Start of ENTRIES PROVIDED

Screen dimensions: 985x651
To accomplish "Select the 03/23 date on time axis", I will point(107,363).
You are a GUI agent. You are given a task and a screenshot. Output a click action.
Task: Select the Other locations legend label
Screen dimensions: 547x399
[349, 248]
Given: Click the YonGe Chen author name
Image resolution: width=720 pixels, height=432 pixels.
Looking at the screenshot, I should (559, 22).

End of ENTRIES PROVIDED
Start of ENTRIES PROVIDED

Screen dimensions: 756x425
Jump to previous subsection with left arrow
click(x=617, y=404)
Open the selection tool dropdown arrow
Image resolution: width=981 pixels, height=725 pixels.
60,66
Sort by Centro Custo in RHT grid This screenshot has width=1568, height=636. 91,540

End of ENTRIES PROVIDED
Start of ENTRIES PROVIDED

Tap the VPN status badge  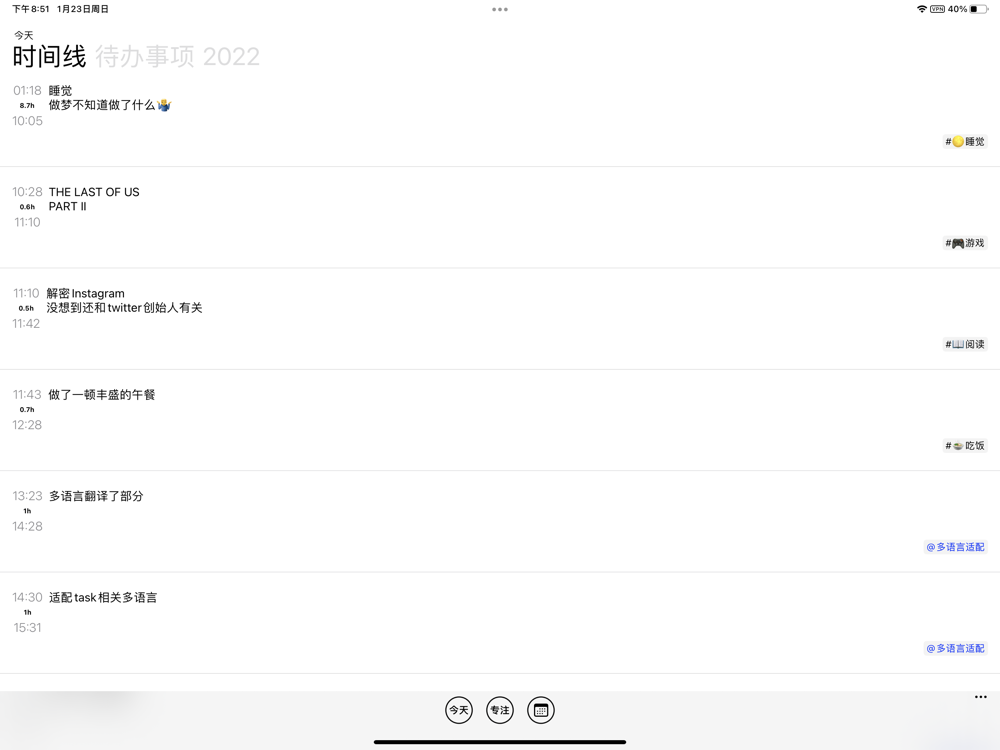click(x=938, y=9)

End of ENTRIES PROVIDED

▸ **TASK BRIEF**: All lines in the listing above between the line with "Screen dimensions: 756x425" and the line with "Sort by Centro", inclusive, should be set down exactly, and no line outside that range.

▸ **WORKED SOLUTION**:
Screen dimensions: 756x425
Jump to previous subsection with left arrow
click(x=617, y=404)
Open the selection tool dropdown arrow
Image resolution: width=981 pixels, height=725 pixels.
60,66
Sort by Centro Custo in RHT grid This screenshot has width=1568, height=636. 91,540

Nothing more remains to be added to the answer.